Le pétrole et plus généralement les richesses naturelles peuvent-elles mener à une détérioration institutionnelle dans la sphère politique ? La richesse pétrolière a-t-elle poussé le président Biya au Cameroun à inverser la transition espérée à la démocratie dans les années quatre-vingt-dix ? Ces questions ont été initialement posées dans deux articles de science politique. Leur réponse a été un oui retentissant.

Michael Ross a fait cela au niveau mondial dans son article de 2001 intitulé "Does oil hinder democracy?". Nathan Jensen et Leonard Wantchekon l'ont fait pour l'Afrique dans leur article "Resource wealth and political regimes in Africa". Les deux études ont montré que différentes mesures de l'abondance des ressources naturelles ou de leur importance dans l'économie sont négativement corrélées avec le degré de démocratie d'un pays. Plus le pays est abondant en ressources naturelles, moins il est démocratique : tel était le message retentissant de ces papiers qui est devenu une idée bien ancrée en science politique. On peut penser à de nombreux mécanismes via lesquels cela pourrait fonctionner. Par exemple, lorsque la richesse en ressources naturelles augmente, comme dans les études théoriques dont nous avons parlé, il devient plus lucratif d’être au pouvoir. Ainsi, les dirigeants autocratiques sont mieux préparés à utiliser la répression ou d'autres moyens pour éviter d'avoir à démocratiser leur pays ou pour éviter de perdre le pouvoir s'ils doivent faire face à des élections (ce qui est exactement ce que Biya a fait).

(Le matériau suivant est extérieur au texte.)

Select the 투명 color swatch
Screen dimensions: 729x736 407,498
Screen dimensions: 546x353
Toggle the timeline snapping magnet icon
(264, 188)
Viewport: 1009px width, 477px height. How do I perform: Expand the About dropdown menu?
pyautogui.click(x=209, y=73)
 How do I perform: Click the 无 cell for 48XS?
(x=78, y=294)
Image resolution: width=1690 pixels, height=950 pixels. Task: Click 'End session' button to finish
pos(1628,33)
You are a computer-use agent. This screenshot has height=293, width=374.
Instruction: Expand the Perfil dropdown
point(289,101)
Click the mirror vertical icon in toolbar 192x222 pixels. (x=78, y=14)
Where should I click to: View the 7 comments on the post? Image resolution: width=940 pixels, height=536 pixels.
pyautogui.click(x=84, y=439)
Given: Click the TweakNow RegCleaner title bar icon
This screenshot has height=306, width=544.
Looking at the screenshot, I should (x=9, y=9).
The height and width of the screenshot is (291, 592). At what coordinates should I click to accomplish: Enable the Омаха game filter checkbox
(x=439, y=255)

Il y a toutefois un profond problème avec cette littérature. Les études empiriques ont utilisé la variation transversale pour estimer l'effet de la richesse des ressources naturelles sur la démocratie. Pourtant, presque par définition, les pays pauvres dépendent des ressources et la richesse des ressources naturelles est grande par rapport à la taille totale de l'économie ou aux exportations et elle constitue une source de financement pour le gouvernement. Par exemple, les pays pauvres n'ont pas de bons systèmes fiscaux et ils ont donc tendance à s'appuyer sur les rentes des ressources naturelles. Mais les pays pauvres ont également tendance à être beaucoup moins démocratiques. Par conséquent, cette littérature ne considère par l’éventualité que la corrélation entre l’abondance des ressources naturelles (…) et l'autocratie pourrait ne pas présenter de relation causale du tout.

Cette question a été abordée par Stephen Haber et Victor Menaldo qui ont attiré l'attention sur (…) ce qui s'est passé dans un pays au niveau de la démocratie lorsque l'abondance des ressources naturelles ou la dépendance envers ces dernières se modifie. Dans leur article “Do natural resources fuel authoritarianism? A reappraisal of the resource curse”, ils trouvent qu'il n'y a pas du tout d'effet négatif de la richesse des ressources naturelles (le pétrole, en l’occurrence) sur la démocratie. Ils suggèrent même au contraire des effets positifs.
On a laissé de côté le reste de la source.